Studies on the sialidoses: properties of human leucocyte neuraminidases.

At least two components of neuraminidase (acylneuraminyl hydrolase, EC 3.2.1.18) can be distinguished in human leucocytes on the basis of pH optimum, thermolability at 30 degrees C and the effect of the detergent octyl-beta-D-glucoside. With 4-methylumbelliferyl-alpha-D-N-acetylneuraminate as substrate, the A component has a pH optimum of 5.0, is labile at 30 degrees C and is unaffected by 0.2 M octyl-beta-glucoside. The B component has a pH optimum of 4.0-4.2, is stable at 30 degrees C but loses most of its activity in the presence of 0.2 M octyl-beta-glucoside. Both A and B components are membrane-bound but only the A component is solubilized by octyl-beta-glucoside in an active form. Molecular weights of neuraminidases by gamma-ray radiation inactivation (a method that does not require solubilization of the enzyme) were found to be 240 000 +/- 19 000 for the B component, 203 000 +/- 17 000 for the A component and 238 000 +/- 8000 for the octyl-beta-glucoside-solubilized A component. Gel filtration of soluble A component on Sephacryl S-300, in the presence of octyl-beta-glucoside, showed a single peak of activity eluted at or near the void volume suggesting that the enzyme is still in an aggregated form.
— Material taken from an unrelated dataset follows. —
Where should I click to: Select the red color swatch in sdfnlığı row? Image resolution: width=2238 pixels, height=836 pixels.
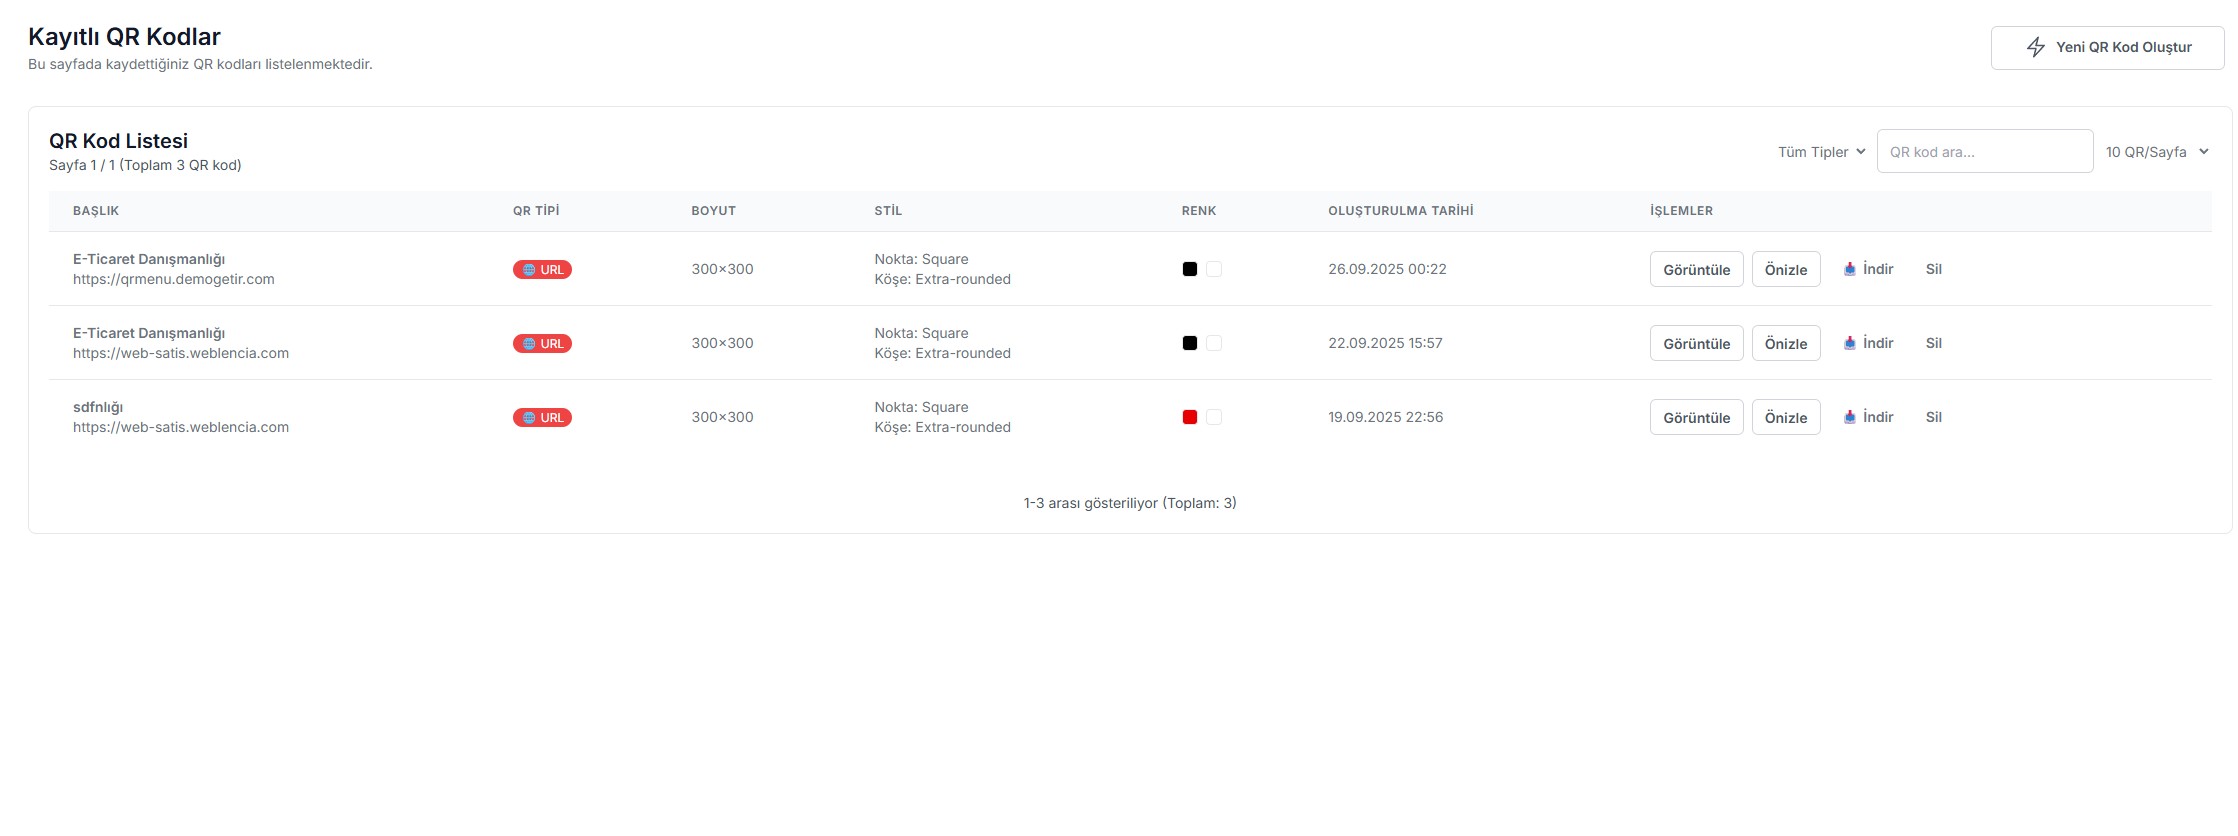click(1190, 417)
Profound deficiency of neuraminidase activity was found for both A and B components in leucocytes of patients affected with sialidoses type 1 and 2 (less than 15% normal) and intermediate activity in obligate heterozygotes. These results suggest that the A and B components of leucocyte neuraminidase are closely related from the genetic point of view and that rapid diagnosis of sialidoses can be done by fluorimetric assay of neuraminidase in leucocytes.